Jun Stinson’s Futbolistas 4 Life follows the intricate story of students at Oakland’s Life Academy and their soccer coach over a five-year period. Though only 39 minutes long, the documentary is filled with intimate, powerful moments. It focuses on April, who was born in the U.S. and is a citizen, but whose parents are undocumented, and Ben, who came to the California at age 6 from Mexico. Interwoven with their lives is soccer coach Dania Cabello, whose family fled Chile in 1976 during the military coup.

While still a graduate student in UC Berkeley’s journalism department, Stinson met Cabello when the former pro soccer player was part of a panel. “I was impressed with the remarkable work she was doing, and she invited me to visit the school,” said Stinson. During the visit, she learned that three students from the 250-student school had recently been shot and killed. “As an Oakland native, this hit home for me,” she said. Cabello and her “futbolistas,” the soccer team she had created, were rallying the school by raising funds to build their own soccer field.

“I decided to tell the story of the importance of this field, about the resiliency of Oakland youth amid all the issues they are facing,” Stinson said. “And I wanted to tell the story through the lens of the students.”

She chose Ben because he was applying for the DACA program, and because he was willing to share his story on-camera. April, she said, “was a charismatic leader with a passion for soccer.” Stimson did not realize at first that April was also dealing with extreme anxiety and panic attacks, and the way she and her family positively coped with this became part of her story.

Stinson salutes the students and Cabello for continuing to participate in the project as what had been slated as a one-school-year interval turned into five years. “They were wonderful and supportive, and as a filmmaker, it’s remarkable to have them trust you that much,” she said.

Cabello, with help from her students, applied for and was awarded a $100,000 grant from the U.S. Soccer Federation to build their dream field, only to have to fight for matching funds and to keep the grant for its original purpose. In Futbolistas, Cabello notes that it would provide recreation access to more than 1,000 kids in the Fruitvale area. She describes their project as an act of “joyful resistance.”

Futbolistas 4 Life screens with two other shorts on Wednesday, Nov. 14 at the Roxie Theatre in San Francisco as part of “Sports in the City — For Economy or Community?” during the SF Urban Film Fest.

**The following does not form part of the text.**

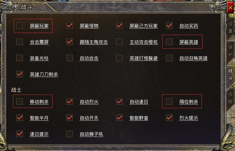Check the 屏蔽英雄 box

click(169, 42)
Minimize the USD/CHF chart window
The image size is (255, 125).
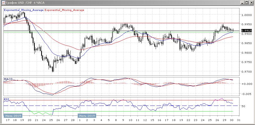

“My hope is that it humanizes the experience of youth in Oakland and across the country who are being impacted by federal immigration policies, gentrification, and city planning decisions — what happens when they don’t have a safe place to play or to go afterschool,” said Stinson.

“The Upstanding Immigrant”: Nov. 16, 8 p.m., free, 23 Maine St., Richmond, Bit.ly/Upstanding-Immigrant.

Futbolistas 4 Life: Nov. 14, 6:30 p.m., $10, 3117 16th St., San Francisco, SFUrbanFilmFest.com.